La denuncia della scomparsa di Giulio Regeni viene fatta dall’amica Noura Wabby tramite Facebook ed aveva riferito alle autorità che Regeni dovesse incontrare alcuni amici in piazza Tahrir per festeggiare un compleanno. Il corpo viene ritrovato il 3 febbraio in un fosso della periferia della città, lungo la strada che dal Cairo porta ad Alessandria. Lo stato in cui viene ritrovato il cadavere è raccapricciante: Giulio Regeni è stato mutilato e l’autopsia rivelerà che potrebbe essere stato torturato. Sul suo corpo verranno infatti ritrovate oltre 24 fratture ossee, divise fra sette costole, gambe, scapole braccia e tutte le dita delle mani e dei piedi. Su questi ultimi ed in altre zone del corpo vengono anche rilevate numerose coltellate, probabilmente dovute all’uso di un rompighiaccio o di un attrezzo simile. Secondo il medico legale, la morte è avvenuta dopo che al ricercatore è stato spezzato il collo e che ha provocato a sua volta un’emorragia cerebrale.
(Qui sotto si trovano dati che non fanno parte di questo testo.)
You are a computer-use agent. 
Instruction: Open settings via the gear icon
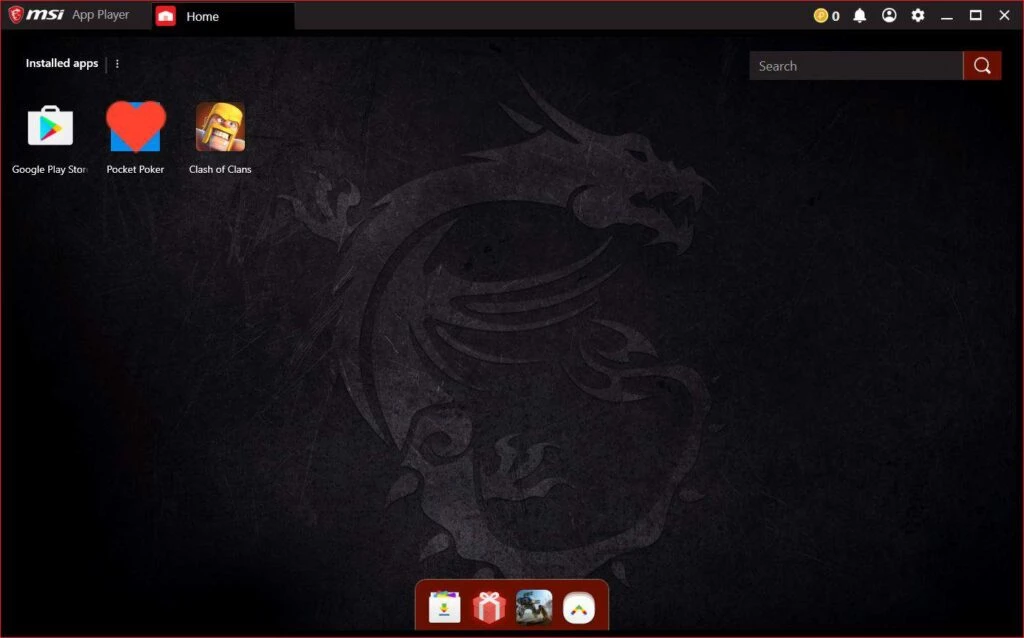click(x=918, y=16)
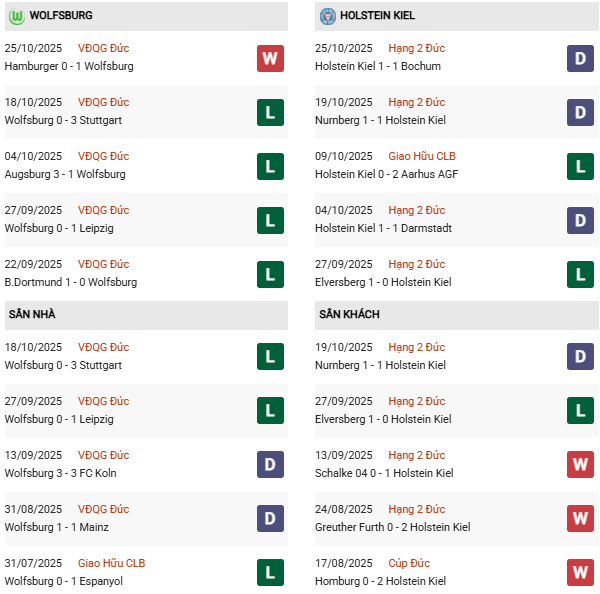Open Greuther Furth 0 - 2 Holstein Kiel match
The height and width of the screenshot is (594, 600).
point(390,528)
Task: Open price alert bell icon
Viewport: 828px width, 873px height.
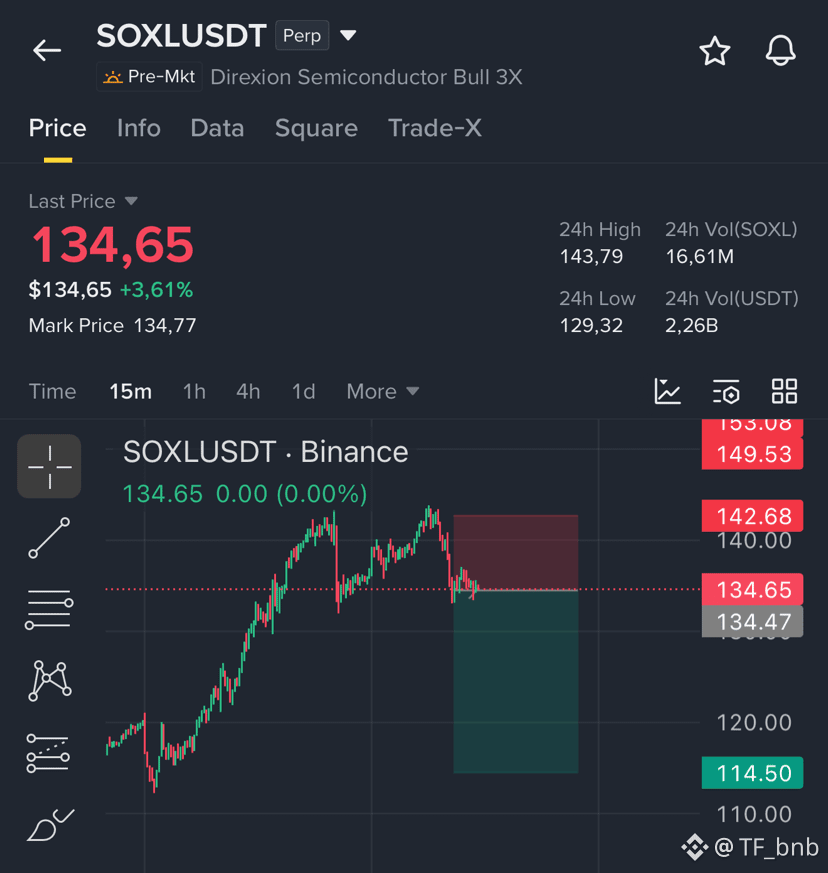Action: pyautogui.click(x=780, y=51)
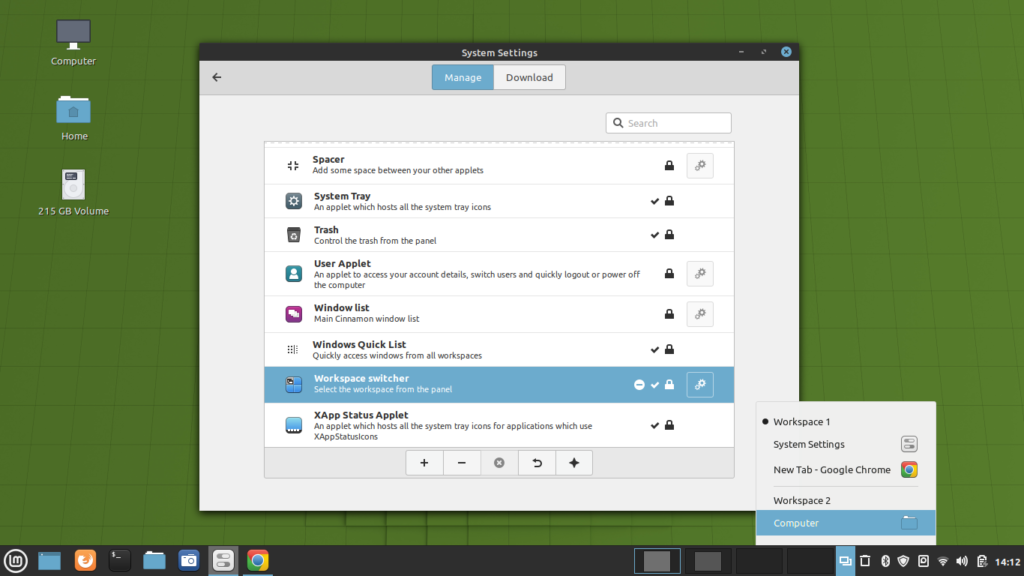
Task: Click the Search field
Action: (668, 122)
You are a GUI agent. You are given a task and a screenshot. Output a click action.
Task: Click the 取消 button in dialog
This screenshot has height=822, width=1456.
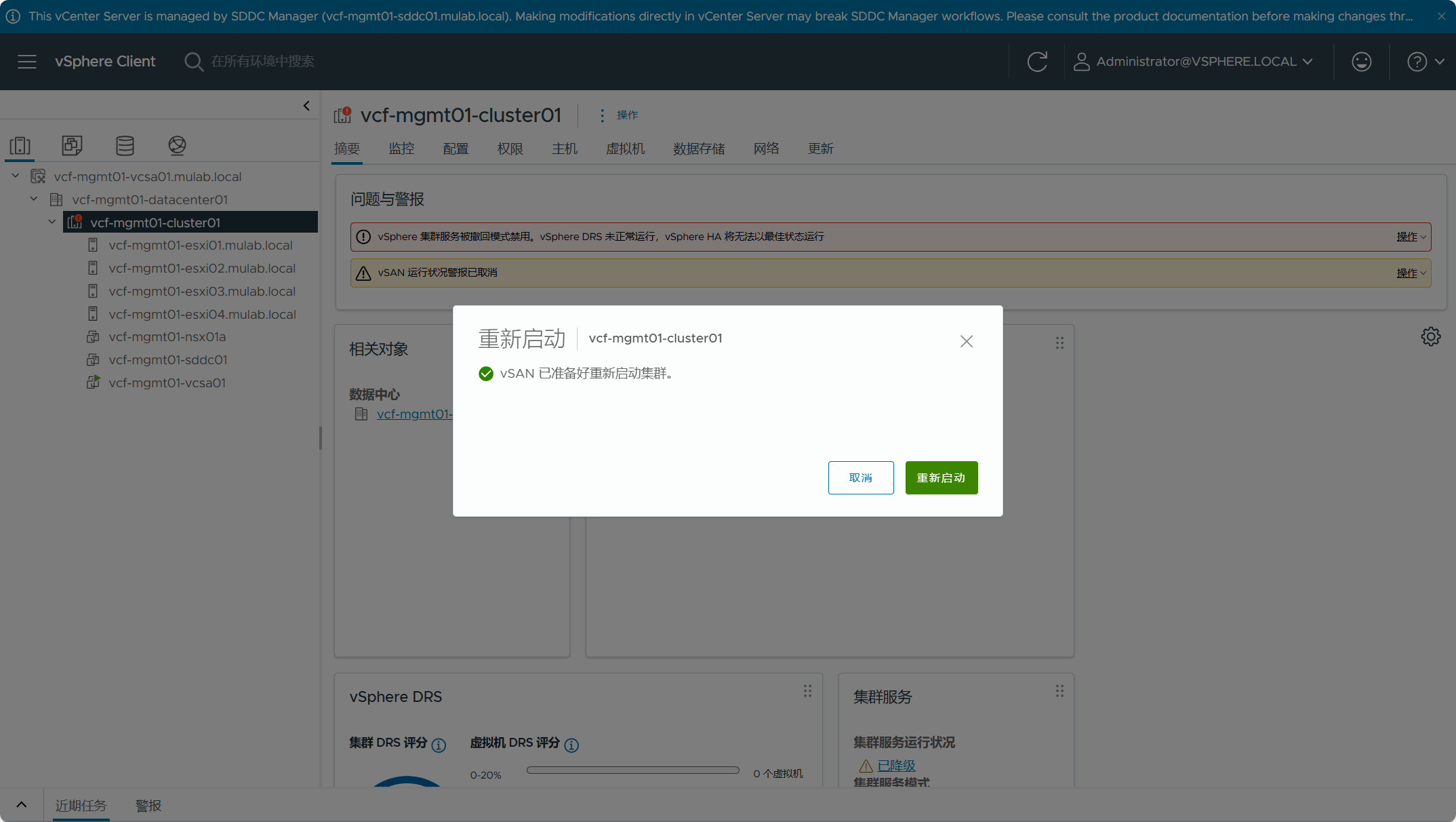click(861, 478)
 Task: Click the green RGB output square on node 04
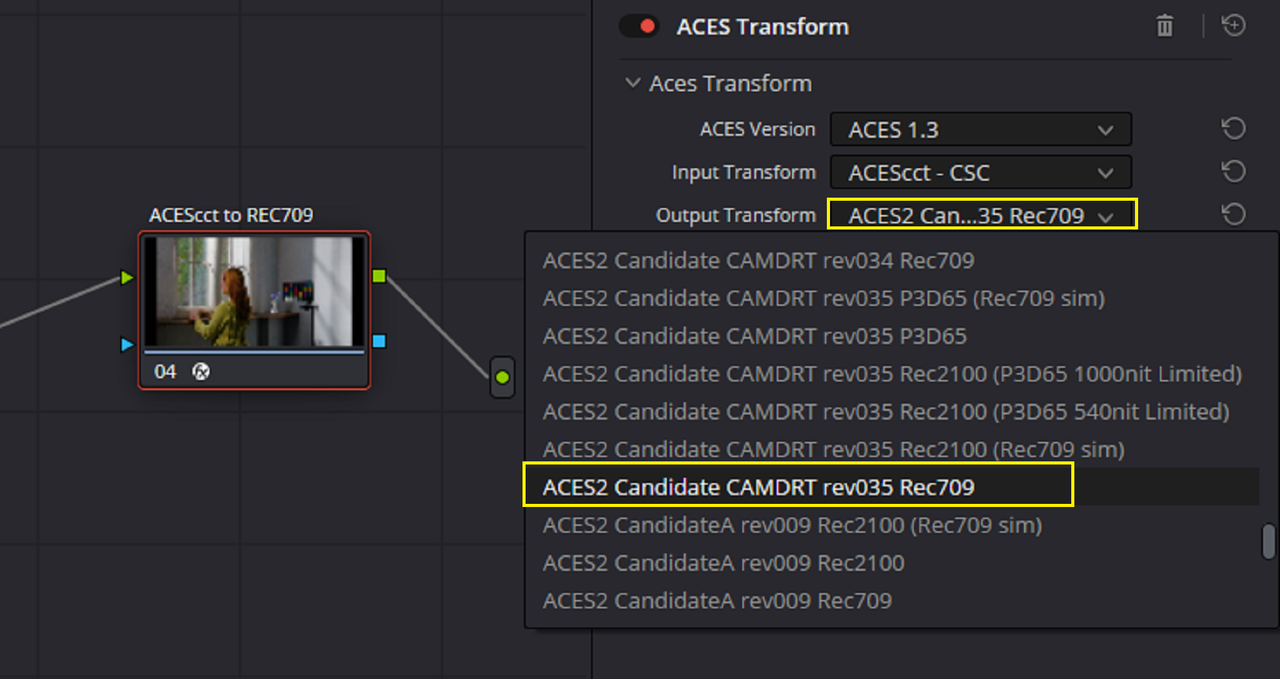pos(379,275)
La tesi sulla causa della morte di Giulio Regeni viene subito contestata al generale Khaled Shalabi, che invece l’attribuisce ad un comune incidente d’auto. Questo punto non fa che sollevare subito un polverone mediatico da parte dell’Italia e forti tensioni internazionali, tanto da dare il via a perizie separate da parte di entrambi i Paesi coinvolti. Nel marzo scorso, la relazione forense dell’Egitto stabilisce che il ricercatore è stato ucciso dopo sette giorni di torture ed interrogatori, divisi in tranche dalle 10 alle 14 ore, e la morte sarebbe avvenuta appena 10 ore prima che il suo corpo venisse ritrovato. Circa due settimane e mezzo più tardi, la Polizia egiziana uccide quattro uomini, indicati inizialmente come i possibili assassini di Giulio Regeni. Sulla scena del crimine viene infatti ritrovata una borsa rossa con il simbolo della FIGC, attribuita al ricercatore. All’interno vengono ritrovati degli oggetti di Regeni, fra cui il passaporto, il tesserino universitario e la carta di credito. Tuttavia, in un secondo momento, il Procuratore di Nuovo Cairo negherà che i quattro uomini siano effettivamente responsabili dell’omicidio di Regeni. La tesi del governo italiano mira ai servizi di sicurezza di al-Sisi, per via delle ricerche che il giovane stava facendo in quel periodo e che potrebbero aver riguardato più da vicino al-Sisi. Accuse che sono state rigettate immediatamente dal governo egiziano, che invece afferma che l’omicidio è avvenuto per mano dei Fratelli Musulmani, proprio per sollevare dell’acredine fra Egitto ed Italia.